The entry-level job market in America is on a rough patch, or in other words, it’s imploding under the pressure of artificial intelligence. Data from recent hiring shows that the playing field isn’t quite leveled for newcomers; it’s deteriorating. A Stanford/ADP analysis found that ever since the onset of adopting generative AI, young professionals between the ages 22–25 in the most AI-exposed occupations experienced a 16% decline in employment. This entails a 6% decline between late 2022 and September 2025. On the other hand, employment for workers (aged 35-49) rose over 8%.
That’s not a small shift, and the picture is clearer. In jobs where automation can substitute rather than augment human labor like software development, customer service, and clerical roles. Entry-level hiring has reduced, with declines concentrated among those young workers who traditionally fill the bottom rung of the career ladder.
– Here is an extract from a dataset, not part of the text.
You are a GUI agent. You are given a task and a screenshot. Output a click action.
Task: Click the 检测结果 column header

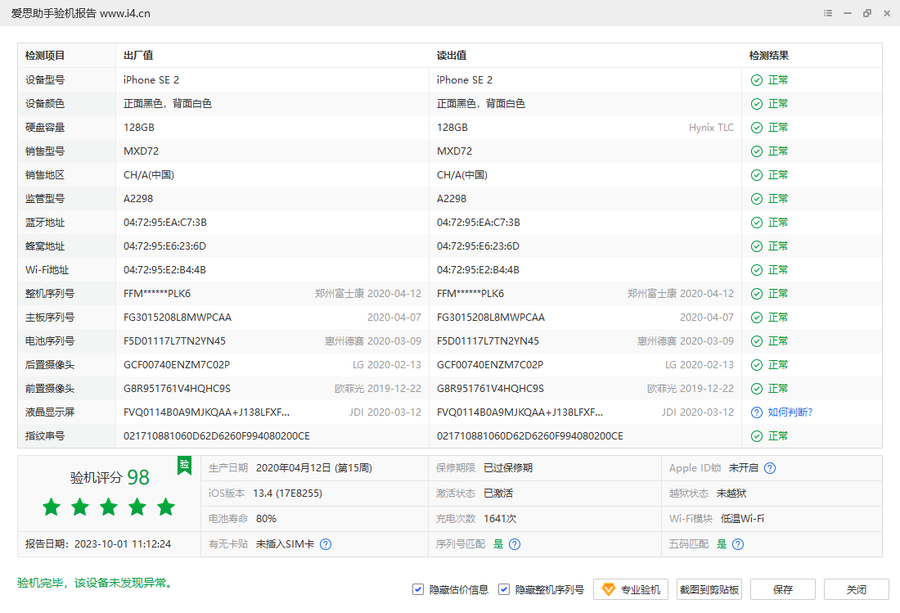(769, 56)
In 2025, entry-level hiring fell by 75.6% in marketing, 72.3% in people roles, 72.2% in engineering, 69.8% in product, and 66.7% in operations. Work related to routine and repeatable tasks are increasingly automated and have become expendable.
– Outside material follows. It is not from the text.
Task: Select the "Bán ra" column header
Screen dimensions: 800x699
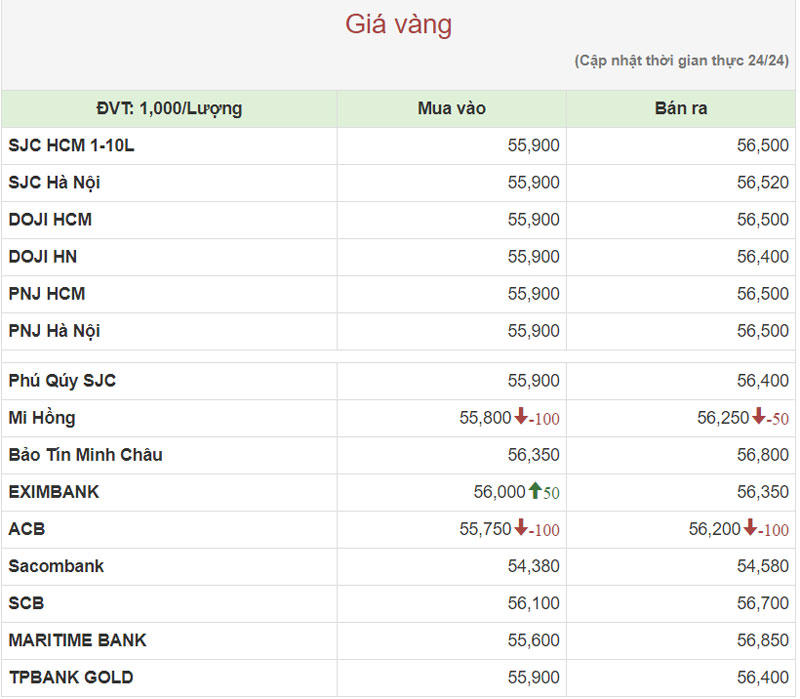Action: [x=680, y=108]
The bottom rung is vanishing
The contraction is visible in job postings and hiring momentum. An analysis of job market trends reported that hiring for entry-level roles slumped by around 73.4% in 2025. Whilst job titles which were AI oriented started to emerge in 2015, their imminence has been undeniable in the past year. Taking a leap from 0.32% of all roles in 2024 to 2.17% in Q1 2025 is a testament to the fact that companies are now proactively investing in AI skillsets. This is accelerating the decline that isn't evenly distributed across the job market in the first place.
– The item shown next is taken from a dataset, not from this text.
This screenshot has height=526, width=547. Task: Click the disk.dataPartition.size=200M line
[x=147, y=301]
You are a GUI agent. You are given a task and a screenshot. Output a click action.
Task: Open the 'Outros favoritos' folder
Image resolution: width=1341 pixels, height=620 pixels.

Another sign to spot this shift is the pattern in which companies are changing their hiring strategies altogether. A survey by Korn Ferry found that 4 in 10 companies vying for AI to replace roles. The percentage of companies planning to replace entry-level roles with AI is 37%, while 58% cite automation priorities in operations and back-office functions. On a short-term basis, this hiring method does save costs for the year 2026 however talent leaders caution that these risks are drying up the pipeline for future leadership.
The reasons are clear: AI is more than capable of handling tasks that once defined junior work. Ergo, the decline in employment is concentrated where AI is likely to automate work, not just enhance it. Consequently, AI-exposed occupations have undergone 16% relative decline since late 2022, when the world witnessed the arrival of OpenAI’s ChatGPT. Against the backdrop of a market where uncertainty is the currency, and 45% of employers are posting fake listings, and 35% of entry-jobs state 3 years experience as a requirement. For a generation entering the workforce amid rapid AI integration, the entry gate is shrinking. What lies ahead is unclear when freshers are being replaced by the very technology they’re expected to master.